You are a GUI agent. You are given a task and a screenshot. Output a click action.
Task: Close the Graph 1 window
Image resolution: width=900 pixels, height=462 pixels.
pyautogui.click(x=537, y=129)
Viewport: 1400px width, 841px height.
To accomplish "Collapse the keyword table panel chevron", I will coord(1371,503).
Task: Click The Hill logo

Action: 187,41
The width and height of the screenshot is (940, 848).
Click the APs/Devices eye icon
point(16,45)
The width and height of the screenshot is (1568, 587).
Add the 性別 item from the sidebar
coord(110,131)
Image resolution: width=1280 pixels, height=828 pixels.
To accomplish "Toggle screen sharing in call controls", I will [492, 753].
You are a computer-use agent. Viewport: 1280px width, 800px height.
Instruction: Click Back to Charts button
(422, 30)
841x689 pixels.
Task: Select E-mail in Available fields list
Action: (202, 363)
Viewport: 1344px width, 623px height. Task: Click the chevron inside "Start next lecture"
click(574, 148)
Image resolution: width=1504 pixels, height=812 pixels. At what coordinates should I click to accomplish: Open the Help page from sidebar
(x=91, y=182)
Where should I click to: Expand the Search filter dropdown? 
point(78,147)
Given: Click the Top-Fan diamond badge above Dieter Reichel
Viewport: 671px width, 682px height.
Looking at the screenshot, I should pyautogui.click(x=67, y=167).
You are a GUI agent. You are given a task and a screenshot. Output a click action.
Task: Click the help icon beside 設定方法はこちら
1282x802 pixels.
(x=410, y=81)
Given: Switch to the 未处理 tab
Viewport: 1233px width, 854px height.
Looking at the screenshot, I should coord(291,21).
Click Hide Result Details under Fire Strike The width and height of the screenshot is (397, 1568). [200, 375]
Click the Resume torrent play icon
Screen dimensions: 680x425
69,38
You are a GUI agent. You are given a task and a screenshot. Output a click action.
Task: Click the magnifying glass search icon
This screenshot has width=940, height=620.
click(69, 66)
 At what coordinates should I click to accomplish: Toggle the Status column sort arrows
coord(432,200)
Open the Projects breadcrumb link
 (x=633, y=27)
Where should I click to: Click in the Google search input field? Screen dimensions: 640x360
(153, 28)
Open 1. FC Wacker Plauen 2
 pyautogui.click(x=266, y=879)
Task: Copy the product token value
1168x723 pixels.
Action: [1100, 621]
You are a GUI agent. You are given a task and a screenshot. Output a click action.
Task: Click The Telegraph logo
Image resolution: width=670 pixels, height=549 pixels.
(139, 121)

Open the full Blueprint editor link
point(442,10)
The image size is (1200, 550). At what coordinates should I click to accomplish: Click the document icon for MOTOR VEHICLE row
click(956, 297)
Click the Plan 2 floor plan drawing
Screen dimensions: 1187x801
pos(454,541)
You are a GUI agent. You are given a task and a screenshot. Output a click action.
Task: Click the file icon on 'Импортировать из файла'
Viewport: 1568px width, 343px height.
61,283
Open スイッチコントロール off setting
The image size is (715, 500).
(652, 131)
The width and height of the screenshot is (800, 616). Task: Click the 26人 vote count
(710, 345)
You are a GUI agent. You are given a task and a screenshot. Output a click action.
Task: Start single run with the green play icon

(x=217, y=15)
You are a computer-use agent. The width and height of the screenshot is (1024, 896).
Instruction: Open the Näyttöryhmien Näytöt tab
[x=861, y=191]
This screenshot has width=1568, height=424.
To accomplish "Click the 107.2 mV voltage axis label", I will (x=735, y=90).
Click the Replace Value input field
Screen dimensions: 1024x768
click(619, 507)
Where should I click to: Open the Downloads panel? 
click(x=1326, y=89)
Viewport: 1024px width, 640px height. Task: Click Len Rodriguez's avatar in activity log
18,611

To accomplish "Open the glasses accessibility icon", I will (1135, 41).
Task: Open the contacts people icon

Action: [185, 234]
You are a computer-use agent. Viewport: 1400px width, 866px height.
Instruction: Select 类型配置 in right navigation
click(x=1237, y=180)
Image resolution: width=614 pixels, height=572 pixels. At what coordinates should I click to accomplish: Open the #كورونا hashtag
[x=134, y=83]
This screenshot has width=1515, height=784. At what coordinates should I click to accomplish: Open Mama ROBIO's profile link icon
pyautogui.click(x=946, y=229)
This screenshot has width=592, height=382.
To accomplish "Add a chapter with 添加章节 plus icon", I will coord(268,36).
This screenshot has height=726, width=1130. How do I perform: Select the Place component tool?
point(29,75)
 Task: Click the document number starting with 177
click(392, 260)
★ ★ ★ ★ ★ ★ ★
● **INSTRUÇÕES**: Transforme em uma lista JSON de strings tudo o que vai da linha que contém "At what coordinates should I click to accomplish: Toggle" até a linha que contém "click(x=1326, y=89)", incluindo as duas. Use uma string para cada linha e deixe de fora as linhas em branco.

● **RESPOSTA**:
[
  " At what coordinates should I click to accomplish: Toggle the Status column sort arrows",
  "coord(432,200)",
  "Open the Projects breadcrumb link",
  " (x=633, y=27)",
  "Where should I click to: Click in the Google search input field? Screen dimensions: 640x360",
  "(153, 28)",
  "Open 1. FC Wacker Plauen 2",
  " pyautogui.click(x=266, y=879)",
  "Task: Copy the product token value",
  "1168x723 pixels.",
  "Action: [1100, 621]",
  "You are a GUI agent. You are given a task and a screenshot. Output a click action.",
  "Task: Click The Telegraph logo",
  "Image resolution: width=670 pixels, height=549 pixels.",
  "(139, 121)",
  "Open the full Blueprint editor link",
  "point(442,10)",
  "The image size is (1200, 550). At what coordinates should I click to accomplish: Click the document icon for MOTOR VEHICLE row",
  "click(956, 297)",
  "Click the Plan 2 floor plan drawing",
  "Screen dimensions: 1187x801",
  "pos(454,541)",
  "You are a GUI agent. You are given a task and a screenshot. Output a click action.",
  "Task: Click the file icon on 'Импортировать из файла'",
  "Viewport: 1568px width, 343px height.",
  "61,283",
  "Open スイッチコントロール off setting",
  "The image size is (715, 500).",
  "(652, 131)",
  "The width and height of the screenshot is (800, 616). Task: Click the 26人 vote count",
  "(710, 345)",
  "You are a GUI agent. You are given a task and a screenshot. Output a click action.",
  "Task: Start single run with the green play icon",
  "(x=217, y=15)",
  "You are a computer-use agent. The width and height of the screenshot is (1024, 896).",
  "Instruction: Open the Näyttöryhmien Näytöt tab",
  "[x=861, y=191]",
  "This screenshot has width=1568, height=424.",
  "To accomplish \"Click the 107.2 mV voltage axis label\", I will (x=735, y=90).",
  "Click the Replace Value input field",
  "Screen dimensions: 1024x768",
  "click(619, 507)",
  "Where should I click to: Open the Downloads panel? ",
  "click(x=1326, y=89)"
]